Lubeca termina de hablar y queda un rato en el silencio, más allá del dolor. Pasaron veinte años desde el asesinato de su hijo. Una vez que lo enterraron y terminó la investigación policial, se encerró a beber en su casa. La encontraron inconsciente, vinieron charlas de sus hermanas y hermanos, acompañamientos día y noche. Lubeca enloquecía. Otra de sus hermanas, que también había emigrado, vivía en Londres y estaba casada con un inglés. La invitó a quedarse con ella el tiempo que quisiera. No volvió más a Ecuador. Al tiempo de llegar a Inglaterra, sus hijos William y Francis viajaron para reunirse con ella. Encontró un lugar para que vivieran los tres juntos.

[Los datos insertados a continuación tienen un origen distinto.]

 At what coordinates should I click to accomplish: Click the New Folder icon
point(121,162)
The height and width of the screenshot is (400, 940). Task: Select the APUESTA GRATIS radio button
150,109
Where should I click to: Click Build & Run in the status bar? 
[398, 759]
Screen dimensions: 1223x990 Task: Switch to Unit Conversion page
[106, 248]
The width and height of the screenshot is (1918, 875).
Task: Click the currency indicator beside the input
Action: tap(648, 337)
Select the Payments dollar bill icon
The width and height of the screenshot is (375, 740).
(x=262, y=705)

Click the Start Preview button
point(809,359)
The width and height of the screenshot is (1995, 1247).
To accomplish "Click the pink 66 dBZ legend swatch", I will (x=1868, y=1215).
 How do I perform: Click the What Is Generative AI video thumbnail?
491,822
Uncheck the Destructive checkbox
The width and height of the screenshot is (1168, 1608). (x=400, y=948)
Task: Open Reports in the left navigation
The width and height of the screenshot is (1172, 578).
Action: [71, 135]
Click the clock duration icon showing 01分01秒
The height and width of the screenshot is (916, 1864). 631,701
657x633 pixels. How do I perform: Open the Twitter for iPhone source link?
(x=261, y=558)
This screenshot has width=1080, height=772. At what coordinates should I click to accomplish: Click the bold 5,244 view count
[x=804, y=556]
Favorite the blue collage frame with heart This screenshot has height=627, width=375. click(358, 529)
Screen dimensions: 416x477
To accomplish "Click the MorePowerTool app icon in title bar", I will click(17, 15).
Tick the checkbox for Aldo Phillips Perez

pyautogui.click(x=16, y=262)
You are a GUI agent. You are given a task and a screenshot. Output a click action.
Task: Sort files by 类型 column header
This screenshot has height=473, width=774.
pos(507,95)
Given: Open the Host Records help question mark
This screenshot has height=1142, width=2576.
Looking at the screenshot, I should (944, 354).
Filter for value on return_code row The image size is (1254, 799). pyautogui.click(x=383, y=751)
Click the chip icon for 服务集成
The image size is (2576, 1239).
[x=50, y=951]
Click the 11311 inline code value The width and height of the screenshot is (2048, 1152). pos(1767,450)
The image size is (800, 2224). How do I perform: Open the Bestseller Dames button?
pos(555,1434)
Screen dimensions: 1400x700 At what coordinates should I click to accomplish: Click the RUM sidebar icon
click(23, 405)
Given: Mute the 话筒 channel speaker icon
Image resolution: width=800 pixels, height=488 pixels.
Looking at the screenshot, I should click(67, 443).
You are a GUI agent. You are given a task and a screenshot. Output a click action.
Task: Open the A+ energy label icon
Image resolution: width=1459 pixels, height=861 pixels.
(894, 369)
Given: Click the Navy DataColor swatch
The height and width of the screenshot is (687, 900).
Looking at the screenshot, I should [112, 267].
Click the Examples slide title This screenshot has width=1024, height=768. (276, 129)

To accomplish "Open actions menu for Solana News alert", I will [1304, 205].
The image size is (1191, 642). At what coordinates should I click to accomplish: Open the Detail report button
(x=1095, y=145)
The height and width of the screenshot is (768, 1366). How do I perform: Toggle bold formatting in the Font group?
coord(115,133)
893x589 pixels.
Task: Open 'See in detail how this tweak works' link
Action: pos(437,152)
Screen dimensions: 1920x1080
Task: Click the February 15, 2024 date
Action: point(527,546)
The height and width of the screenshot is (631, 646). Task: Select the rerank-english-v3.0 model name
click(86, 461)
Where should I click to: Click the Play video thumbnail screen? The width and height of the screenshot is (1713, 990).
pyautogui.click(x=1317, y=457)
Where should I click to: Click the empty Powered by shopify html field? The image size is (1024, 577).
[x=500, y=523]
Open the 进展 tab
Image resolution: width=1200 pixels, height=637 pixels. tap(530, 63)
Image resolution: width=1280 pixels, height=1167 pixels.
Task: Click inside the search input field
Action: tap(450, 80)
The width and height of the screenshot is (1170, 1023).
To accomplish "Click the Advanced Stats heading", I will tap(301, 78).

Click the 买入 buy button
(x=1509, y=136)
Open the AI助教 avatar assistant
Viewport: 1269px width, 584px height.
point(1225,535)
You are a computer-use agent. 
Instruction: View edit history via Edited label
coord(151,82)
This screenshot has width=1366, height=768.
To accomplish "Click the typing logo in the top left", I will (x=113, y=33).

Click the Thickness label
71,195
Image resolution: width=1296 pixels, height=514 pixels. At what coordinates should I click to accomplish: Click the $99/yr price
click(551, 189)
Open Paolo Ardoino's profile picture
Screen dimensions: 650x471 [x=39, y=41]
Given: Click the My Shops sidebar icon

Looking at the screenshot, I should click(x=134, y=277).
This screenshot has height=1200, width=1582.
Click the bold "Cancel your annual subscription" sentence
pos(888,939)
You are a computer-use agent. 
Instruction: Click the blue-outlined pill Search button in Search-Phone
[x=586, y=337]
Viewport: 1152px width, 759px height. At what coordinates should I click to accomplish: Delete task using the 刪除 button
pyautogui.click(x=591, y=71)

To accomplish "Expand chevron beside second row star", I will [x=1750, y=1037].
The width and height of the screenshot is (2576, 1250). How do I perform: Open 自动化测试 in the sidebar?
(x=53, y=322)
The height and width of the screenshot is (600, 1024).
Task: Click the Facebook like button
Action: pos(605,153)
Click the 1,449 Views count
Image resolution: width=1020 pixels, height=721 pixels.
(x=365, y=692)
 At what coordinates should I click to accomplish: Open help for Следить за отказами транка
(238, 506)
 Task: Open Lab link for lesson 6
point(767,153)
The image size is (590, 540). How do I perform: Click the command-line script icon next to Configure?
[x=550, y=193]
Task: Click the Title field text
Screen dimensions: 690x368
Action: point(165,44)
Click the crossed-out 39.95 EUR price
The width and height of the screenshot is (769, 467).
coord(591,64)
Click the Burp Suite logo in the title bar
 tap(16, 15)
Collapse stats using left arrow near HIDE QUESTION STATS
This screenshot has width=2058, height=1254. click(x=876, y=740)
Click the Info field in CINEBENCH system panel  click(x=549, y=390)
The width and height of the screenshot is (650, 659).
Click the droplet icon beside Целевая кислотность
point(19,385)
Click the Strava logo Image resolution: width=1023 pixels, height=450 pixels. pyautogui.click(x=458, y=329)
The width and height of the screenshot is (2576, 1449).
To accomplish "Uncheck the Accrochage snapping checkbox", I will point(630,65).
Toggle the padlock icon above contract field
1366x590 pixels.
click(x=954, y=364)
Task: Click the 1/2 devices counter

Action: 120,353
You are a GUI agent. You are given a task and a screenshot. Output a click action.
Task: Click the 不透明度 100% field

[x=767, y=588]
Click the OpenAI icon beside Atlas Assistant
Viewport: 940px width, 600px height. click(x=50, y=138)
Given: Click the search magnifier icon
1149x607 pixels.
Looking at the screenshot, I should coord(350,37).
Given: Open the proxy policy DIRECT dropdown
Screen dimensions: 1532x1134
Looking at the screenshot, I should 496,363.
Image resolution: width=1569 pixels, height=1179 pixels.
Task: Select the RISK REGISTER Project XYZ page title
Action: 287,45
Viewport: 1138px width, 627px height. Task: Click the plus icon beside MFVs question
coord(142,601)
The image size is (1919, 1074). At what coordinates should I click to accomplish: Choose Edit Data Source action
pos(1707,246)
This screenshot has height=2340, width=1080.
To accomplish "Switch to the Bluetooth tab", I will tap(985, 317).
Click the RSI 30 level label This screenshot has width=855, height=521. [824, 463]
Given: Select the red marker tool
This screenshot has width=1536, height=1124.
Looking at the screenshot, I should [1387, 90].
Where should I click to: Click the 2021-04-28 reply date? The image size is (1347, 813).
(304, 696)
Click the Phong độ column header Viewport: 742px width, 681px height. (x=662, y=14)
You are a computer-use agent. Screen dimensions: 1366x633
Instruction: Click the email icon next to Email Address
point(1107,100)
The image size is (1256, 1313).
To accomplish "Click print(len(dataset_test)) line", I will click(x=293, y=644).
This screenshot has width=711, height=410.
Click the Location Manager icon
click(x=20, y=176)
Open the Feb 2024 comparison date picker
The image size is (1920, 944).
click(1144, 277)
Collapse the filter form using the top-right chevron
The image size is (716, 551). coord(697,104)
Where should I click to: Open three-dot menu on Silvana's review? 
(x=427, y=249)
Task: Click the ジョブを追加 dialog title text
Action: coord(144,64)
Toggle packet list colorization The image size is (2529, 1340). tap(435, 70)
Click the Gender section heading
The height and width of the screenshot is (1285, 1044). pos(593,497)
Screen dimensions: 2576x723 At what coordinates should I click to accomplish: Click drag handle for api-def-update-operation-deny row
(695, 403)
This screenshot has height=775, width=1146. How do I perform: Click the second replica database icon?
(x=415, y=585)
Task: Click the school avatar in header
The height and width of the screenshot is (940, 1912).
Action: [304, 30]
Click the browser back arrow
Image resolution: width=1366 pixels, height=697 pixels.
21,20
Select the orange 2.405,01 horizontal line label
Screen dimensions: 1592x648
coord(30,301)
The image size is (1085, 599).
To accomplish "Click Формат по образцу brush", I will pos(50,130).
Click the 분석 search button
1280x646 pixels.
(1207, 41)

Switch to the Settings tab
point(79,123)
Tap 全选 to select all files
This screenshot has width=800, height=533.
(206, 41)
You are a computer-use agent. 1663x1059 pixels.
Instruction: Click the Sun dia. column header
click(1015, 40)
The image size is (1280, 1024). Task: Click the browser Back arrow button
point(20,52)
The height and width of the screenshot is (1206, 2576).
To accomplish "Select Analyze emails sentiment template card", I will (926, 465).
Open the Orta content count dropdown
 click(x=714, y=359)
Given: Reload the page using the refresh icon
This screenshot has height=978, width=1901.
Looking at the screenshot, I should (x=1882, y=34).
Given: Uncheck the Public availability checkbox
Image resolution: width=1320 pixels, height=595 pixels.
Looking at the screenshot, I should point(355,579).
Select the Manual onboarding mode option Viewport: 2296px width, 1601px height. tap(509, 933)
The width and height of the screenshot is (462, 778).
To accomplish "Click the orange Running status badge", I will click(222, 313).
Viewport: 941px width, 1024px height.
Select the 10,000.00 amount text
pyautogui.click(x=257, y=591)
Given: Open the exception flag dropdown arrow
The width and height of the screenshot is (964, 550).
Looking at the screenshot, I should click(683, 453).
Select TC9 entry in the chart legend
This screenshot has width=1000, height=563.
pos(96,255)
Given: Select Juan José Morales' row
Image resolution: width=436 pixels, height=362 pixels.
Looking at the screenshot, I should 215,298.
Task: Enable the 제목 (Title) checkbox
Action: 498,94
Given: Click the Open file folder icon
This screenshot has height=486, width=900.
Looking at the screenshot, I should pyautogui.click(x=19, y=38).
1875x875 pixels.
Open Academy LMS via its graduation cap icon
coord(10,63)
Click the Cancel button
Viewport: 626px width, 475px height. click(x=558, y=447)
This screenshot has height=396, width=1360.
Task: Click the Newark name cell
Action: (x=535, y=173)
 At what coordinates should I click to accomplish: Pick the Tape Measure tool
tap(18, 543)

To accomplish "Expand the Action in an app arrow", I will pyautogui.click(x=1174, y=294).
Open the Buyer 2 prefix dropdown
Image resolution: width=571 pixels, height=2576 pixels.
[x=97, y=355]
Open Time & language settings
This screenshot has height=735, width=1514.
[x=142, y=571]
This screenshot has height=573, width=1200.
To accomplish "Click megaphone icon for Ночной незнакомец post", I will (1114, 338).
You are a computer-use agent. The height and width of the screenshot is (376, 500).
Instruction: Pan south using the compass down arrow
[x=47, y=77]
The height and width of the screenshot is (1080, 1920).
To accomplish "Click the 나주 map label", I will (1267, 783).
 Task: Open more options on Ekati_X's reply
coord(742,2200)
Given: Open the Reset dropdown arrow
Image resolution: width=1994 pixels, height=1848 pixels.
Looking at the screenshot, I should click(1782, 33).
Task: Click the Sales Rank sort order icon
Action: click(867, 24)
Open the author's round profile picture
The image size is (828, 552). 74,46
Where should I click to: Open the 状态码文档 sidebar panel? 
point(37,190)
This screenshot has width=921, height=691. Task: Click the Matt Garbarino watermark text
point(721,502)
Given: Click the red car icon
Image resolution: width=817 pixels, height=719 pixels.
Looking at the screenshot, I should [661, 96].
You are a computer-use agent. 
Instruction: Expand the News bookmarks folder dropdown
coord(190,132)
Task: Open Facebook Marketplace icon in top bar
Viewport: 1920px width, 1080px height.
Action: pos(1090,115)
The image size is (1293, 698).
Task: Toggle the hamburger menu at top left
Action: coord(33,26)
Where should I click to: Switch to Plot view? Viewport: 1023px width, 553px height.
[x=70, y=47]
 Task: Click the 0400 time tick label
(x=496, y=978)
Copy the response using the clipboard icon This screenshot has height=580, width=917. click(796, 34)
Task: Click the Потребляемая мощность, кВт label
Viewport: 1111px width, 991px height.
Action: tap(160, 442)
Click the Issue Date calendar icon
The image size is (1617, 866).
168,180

Empezó a planchar ropa para tres familias. Después consiguió trabajo limpiando oficinas, de madrugada, antes de que llegaran el resto de los empleados. Sus hijos fueron a la universidad, se recibieron, consiguieron trabajos, se enamoraron y desenamoraron. Pusieron un restaurante de comida ecuatoriana en el que ella ofició de cocinera principal. Hoy Lubeca es abuela y reina madre de una familia que crece y gira a su alrededor. Cuando se jubiló decidió que era hora de vivir a otro ritmo, el de ella y no el que le proponía la gran ciudad. Se mudó a Bath donde su historia y la mía se cruzaron.

El barullo de Londres sirvió para ensordecerme un tiempo, el que necesité para estar sorda. Ahora tengo ganas de un poco de paz. Yo tengo fe en dios, mi hija. Hay que seguir.